REQUIRED WORK = Read through the data and report every line in which the word "accomplish" occurs.

RECORDS =
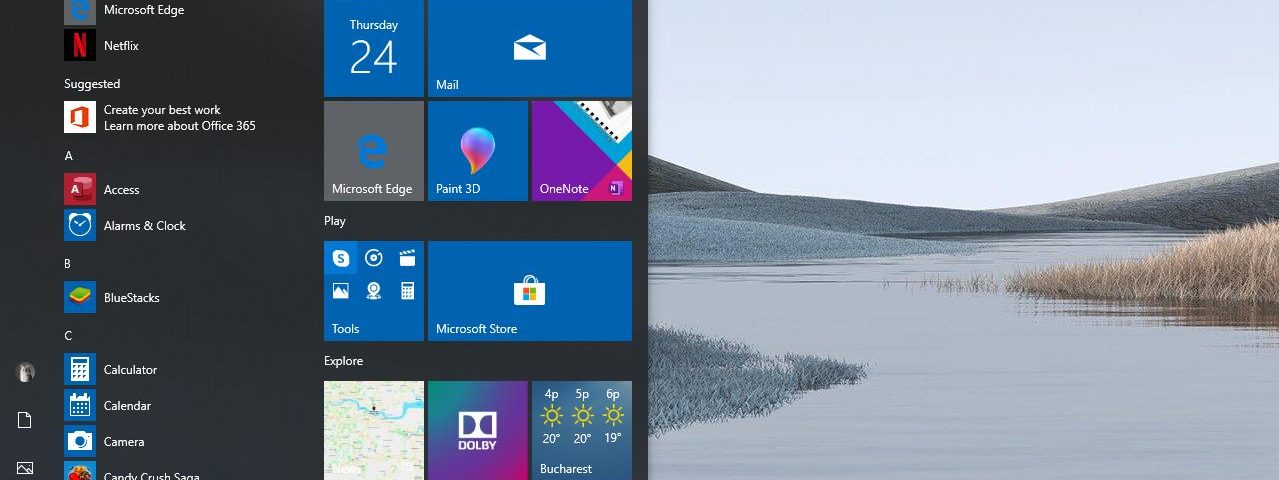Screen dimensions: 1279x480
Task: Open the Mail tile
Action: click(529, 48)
--
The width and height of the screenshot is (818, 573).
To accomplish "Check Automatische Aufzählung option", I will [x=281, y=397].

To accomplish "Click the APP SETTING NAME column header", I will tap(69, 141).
---
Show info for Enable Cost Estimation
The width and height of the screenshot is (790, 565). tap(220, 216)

RESULT OF THIS TASK =
To accomplish "Check Automatische Aufzählung option", I will [x=281, y=397].
To accomplish "Click the APP SETTING NAME column header", I will tap(69, 141).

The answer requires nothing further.